Was dann passiert ist ein echtes Kaufargument: Der Schaustoff weitet sich wieder und verschließt auf angenehme Weise den Gehörgang. Störende Geräusche von außen gelangen so nur noch sehr stark gedämpft ins Ohr hinein. Das habe ich so bei einem Paar Ohrstecker noch nie erlebt, nur bei geschlossenen Kopfhörern.
Und der Tragekomfort ist super, da die Stecker ja keine feste Form haben und sie so nirgends im Ohr drücken können.
Die geschaffene akustische Leere wird leider nicht mit perfektem Sound gefüllt.
Da muss man schon den Equalizer bemühen, noch ein paar Höhen aus den Plugs zu kitzeln. Diese produzieren die kleinen Lautsprecher nämlich nicht von alleine. Dafür umso mehr von den Bässen. Diese sind außerordendlich stark und klingen richtig gut. Besonders geeignet für Freunde elektronischer Musik. Die Mitten verhalten sich unauffällig.

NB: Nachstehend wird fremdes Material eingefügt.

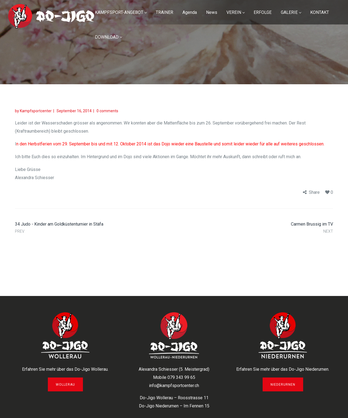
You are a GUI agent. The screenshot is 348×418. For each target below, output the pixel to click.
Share (314, 192)
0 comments (107, 111)
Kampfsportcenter (36, 111)
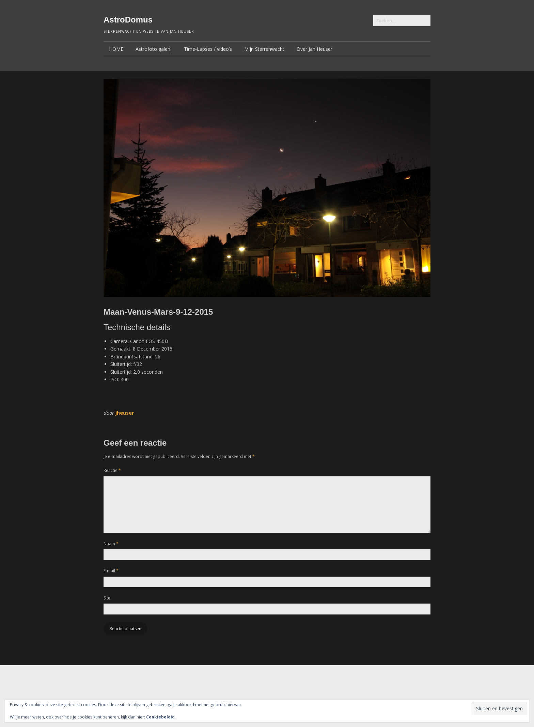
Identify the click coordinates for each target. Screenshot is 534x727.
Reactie (112, 470)
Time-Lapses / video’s (208, 49)
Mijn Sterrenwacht (264, 49)
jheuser (124, 412)
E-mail (111, 571)
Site (107, 598)
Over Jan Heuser (314, 49)
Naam (111, 544)
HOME (116, 49)
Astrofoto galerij (154, 49)
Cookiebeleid (160, 717)
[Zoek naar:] (401, 20)
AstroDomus (128, 19)
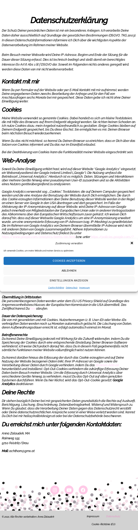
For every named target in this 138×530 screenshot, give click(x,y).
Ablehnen (69, 270)
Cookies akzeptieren (69, 260)
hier (32, 308)
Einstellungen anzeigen (69, 280)
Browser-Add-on (107, 365)
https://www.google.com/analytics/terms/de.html (38, 237)
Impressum (84, 287)
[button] (132, 243)
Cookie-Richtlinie (56, 287)
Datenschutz (71, 287)
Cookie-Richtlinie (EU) (103, 524)
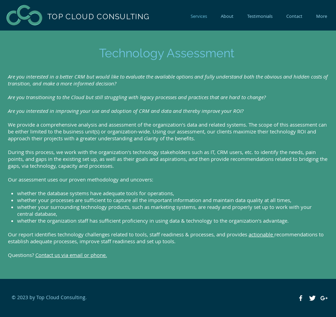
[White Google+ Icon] (324, 298)
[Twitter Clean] (312, 298)
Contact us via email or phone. (71, 254)
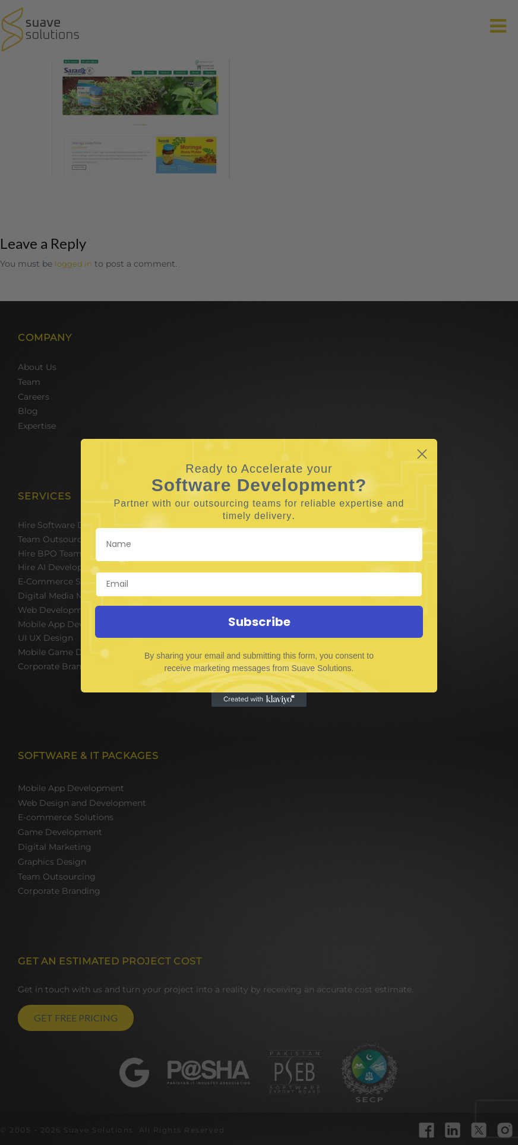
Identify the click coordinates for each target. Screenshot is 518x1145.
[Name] (259, 545)
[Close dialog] (422, 454)
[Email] (259, 584)
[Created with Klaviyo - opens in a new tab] (259, 699)
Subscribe (259, 621)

Durch die weiche Form der Stecker, kann es zu sehr unterschiedlichen Klangveränderungen kommen, da der im Inneren laufende Klangkanal verbogen oder zusammengedrückt werden kann. Ein schnelles "Rein und Raus" ist somit nicht möglich.
Fazit: Ich kann "The PLUG" durchaus für Leute empfehlen, die ihre Musik unterwegs gerne von der Umwelt entkoppelt hören möchten, dabei aber keinen geschlossenen Kopfhörer benutzen wollen.
Nachteil ist der nur mittelmäßige Klang, der auch noch stark von der Deformation der Stöpsel abhängig ist.
Mein Tipp: Ein wenig Zeit nehmen beim Platzieren in den Ohren und die Höhen im Equalizer je nach Geschmack etwas anheben.